[Start of Attachment]
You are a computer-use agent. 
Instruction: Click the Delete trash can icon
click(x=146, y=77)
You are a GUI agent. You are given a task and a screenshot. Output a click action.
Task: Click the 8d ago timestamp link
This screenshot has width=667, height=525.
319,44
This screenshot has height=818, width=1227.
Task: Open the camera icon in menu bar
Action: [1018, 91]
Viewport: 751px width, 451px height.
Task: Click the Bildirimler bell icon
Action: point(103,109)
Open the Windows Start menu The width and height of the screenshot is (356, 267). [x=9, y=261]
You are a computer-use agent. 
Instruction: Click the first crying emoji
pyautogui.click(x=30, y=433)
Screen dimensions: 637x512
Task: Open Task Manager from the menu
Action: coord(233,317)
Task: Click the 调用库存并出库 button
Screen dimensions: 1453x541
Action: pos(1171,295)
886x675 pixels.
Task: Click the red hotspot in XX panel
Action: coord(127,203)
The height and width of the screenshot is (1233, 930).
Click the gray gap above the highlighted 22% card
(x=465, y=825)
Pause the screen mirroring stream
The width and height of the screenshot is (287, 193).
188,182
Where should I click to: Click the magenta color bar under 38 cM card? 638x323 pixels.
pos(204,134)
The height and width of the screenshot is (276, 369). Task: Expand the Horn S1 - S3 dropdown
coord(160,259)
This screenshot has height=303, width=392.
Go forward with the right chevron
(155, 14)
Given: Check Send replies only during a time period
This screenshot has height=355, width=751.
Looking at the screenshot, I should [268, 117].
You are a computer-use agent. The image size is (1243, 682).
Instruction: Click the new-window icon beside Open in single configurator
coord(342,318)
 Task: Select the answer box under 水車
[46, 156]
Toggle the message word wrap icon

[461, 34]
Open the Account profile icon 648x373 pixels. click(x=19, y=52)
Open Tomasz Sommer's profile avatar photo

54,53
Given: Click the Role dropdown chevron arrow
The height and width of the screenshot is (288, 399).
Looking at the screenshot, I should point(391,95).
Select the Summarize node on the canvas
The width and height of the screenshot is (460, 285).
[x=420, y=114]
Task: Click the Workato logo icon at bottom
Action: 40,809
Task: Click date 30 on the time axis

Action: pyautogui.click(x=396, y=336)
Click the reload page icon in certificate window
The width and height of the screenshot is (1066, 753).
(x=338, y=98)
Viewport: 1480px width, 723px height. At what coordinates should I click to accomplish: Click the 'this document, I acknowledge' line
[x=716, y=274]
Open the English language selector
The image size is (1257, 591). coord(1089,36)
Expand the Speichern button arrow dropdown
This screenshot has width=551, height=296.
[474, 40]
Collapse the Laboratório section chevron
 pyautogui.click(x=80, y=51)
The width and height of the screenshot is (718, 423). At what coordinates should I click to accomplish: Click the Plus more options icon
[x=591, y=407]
[End of Attachment]
▶ [Assignment]
Send back an exact copy of only the lines from the line with "Instruction: Click the Delete trash can icon" up to and including the line with "Given: Click the Role dropdown chevron arrow" in the data above.

▶ [Solution to this problem]
Instruction: Click the Delete trash can icon
click(x=146, y=77)
You are a GUI agent. You are given a task and a screenshot. Output a click action.
Task: Click the 8d ago timestamp link
This screenshot has width=667, height=525.
319,44
This screenshot has height=818, width=1227.
Task: Open the camera icon in menu bar
Action: [1018, 91]
Viewport: 751px width, 451px height.
Task: Click the Bildirimler bell icon
Action: point(103,109)
Open the Windows Start menu The width and height of the screenshot is (356, 267). [x=9, y=261]
You are a computer-use agent. 
Instruction: Click the first crying emoji
pyautogui.click(x=30, y=433)
Screen dimensions: 637x512
Task: Open Task Manager from the menu
Action: coord(233,317)
Task: Click the 调用库存并出库 button
Screen dimensions: 1453x541
Action: pos(1171,295)
886x675 pixels.
Task: Click the red hotspot in XX panel
Action: coord(127,203)
The height and width of the screenshot is (1233, 930).
Click the gray gap above the highlighted 22% card
(x=465, y=825)
Pause the screen mirroring stream
The width and height of the screenshot is (287, 193).
188,182
Where should I click to: Click the magenta color bar under 38 cM card? 638x323 pixels.
pos(204,134)
The height and width of the screenshot is (276, 369). Task: Expand the Horn S1 - S3 dropdown
coord(160,259)
This screenshot has height=303, width=392.
Go forward with the right chevron
(155, 14)
Given: Check Send replies only during a time period
This screenshot has height=355, width=751.
Looking at the screenshot, I should [268, 117].
You are a computer-use agent. The image size is (1243, 682).
Instruction: Click the new-window icon beside Open in single configurator
coord(342,318)
 Task: Select the answer box under 水車
[46, 156]
Toggle the message word wrap icon

[461, 34]
Open the Account profile icon 648x373 pixels. click(x=19, y=52)
Open Tomasz Sommer's profile avatar photo

54,53
Given: Click the Role dropdown chevron arrow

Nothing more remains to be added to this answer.